§ **Exercise goal**:
The lines wanted run from the first one below through the one with "346x346 pixels.". Return them exactly.

§ **Data for processing**:
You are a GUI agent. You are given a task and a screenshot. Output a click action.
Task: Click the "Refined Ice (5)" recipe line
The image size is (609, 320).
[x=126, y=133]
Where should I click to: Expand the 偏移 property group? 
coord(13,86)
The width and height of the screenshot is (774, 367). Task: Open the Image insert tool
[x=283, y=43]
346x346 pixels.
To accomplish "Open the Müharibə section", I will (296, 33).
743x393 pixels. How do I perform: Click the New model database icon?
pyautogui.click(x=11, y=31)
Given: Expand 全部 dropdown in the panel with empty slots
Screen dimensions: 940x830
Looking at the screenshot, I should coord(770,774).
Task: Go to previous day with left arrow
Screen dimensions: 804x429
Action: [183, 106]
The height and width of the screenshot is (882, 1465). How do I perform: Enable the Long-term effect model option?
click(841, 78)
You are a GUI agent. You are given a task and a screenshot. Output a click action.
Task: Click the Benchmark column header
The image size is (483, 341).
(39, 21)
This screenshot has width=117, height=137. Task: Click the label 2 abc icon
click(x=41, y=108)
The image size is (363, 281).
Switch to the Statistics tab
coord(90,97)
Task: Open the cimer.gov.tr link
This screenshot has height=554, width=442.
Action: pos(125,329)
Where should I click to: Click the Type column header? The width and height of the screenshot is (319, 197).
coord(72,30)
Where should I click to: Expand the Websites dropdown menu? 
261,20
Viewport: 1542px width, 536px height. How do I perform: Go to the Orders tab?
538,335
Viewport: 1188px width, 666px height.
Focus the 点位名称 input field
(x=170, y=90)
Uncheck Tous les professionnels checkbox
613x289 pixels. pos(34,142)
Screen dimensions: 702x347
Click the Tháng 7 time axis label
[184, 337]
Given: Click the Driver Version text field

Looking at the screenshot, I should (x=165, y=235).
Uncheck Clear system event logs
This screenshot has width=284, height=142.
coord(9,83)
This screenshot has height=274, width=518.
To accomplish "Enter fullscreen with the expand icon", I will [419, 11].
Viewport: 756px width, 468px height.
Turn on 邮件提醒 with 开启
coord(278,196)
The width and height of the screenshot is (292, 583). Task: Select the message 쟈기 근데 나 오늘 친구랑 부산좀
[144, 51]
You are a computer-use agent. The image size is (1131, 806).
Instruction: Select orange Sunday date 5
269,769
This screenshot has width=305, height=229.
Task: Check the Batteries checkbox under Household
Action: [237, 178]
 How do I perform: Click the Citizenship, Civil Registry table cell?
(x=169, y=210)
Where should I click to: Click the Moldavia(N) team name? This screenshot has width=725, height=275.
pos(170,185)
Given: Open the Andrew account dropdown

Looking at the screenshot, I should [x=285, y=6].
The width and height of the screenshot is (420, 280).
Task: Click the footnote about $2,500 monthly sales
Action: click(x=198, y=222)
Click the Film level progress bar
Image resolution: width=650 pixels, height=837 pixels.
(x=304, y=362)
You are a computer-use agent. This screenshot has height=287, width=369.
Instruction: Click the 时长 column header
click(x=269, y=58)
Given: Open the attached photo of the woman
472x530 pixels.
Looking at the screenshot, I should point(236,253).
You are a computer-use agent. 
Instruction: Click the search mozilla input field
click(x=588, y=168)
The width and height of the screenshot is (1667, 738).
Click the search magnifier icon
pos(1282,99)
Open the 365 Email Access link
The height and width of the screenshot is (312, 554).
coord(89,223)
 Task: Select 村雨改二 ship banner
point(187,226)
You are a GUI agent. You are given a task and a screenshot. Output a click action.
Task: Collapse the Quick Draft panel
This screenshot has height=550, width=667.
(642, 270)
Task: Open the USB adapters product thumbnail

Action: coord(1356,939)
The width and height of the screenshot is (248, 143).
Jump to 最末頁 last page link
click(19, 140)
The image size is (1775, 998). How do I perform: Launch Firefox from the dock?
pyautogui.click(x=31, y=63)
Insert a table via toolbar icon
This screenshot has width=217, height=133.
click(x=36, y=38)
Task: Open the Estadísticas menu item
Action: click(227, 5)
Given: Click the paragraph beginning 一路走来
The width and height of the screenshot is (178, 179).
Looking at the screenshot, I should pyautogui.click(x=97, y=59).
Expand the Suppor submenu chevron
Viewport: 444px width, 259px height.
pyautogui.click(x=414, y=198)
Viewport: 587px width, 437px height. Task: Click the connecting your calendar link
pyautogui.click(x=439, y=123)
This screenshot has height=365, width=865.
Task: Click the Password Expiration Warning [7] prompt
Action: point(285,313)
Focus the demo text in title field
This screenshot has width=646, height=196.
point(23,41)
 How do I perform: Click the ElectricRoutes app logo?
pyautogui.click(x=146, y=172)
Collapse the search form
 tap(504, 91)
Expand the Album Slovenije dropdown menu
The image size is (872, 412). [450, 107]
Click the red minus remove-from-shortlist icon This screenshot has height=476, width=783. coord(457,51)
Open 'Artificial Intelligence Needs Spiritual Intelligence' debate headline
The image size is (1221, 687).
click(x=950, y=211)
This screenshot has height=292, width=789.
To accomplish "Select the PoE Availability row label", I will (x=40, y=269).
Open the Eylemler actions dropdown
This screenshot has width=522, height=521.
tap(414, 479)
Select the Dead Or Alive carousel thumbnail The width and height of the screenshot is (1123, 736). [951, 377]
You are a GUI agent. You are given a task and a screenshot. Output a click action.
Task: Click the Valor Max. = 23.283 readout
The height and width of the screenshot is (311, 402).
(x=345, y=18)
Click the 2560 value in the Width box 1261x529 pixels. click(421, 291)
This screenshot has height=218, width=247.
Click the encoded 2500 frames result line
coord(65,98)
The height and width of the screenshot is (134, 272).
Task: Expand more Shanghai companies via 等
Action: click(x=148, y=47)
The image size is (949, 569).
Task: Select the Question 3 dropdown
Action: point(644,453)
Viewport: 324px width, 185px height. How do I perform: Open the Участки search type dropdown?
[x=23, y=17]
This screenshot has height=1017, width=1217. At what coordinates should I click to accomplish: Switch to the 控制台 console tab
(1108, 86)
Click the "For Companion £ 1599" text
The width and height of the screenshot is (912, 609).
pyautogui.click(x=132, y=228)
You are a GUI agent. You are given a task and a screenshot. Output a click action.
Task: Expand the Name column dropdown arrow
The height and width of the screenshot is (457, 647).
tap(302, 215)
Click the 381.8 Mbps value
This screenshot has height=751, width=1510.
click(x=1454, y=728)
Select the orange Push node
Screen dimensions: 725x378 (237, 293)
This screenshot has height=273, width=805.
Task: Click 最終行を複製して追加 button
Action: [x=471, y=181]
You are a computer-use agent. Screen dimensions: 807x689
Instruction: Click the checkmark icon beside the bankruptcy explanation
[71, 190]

§ **Response box**:
You are a GUI agent. You are given a task and a screenshot. Output a click action.
Task: Click the "Refined Ice (5)" recipe line
The image size is (609, 320).
[x=126, y=133]
Where should I click to: Expand the 偏移 property group? 
coord(13,86)
The width and height of the screenshot is (774, 367). Task: Open the Image insert tool
[x=283, y=43]
346x346 pixels.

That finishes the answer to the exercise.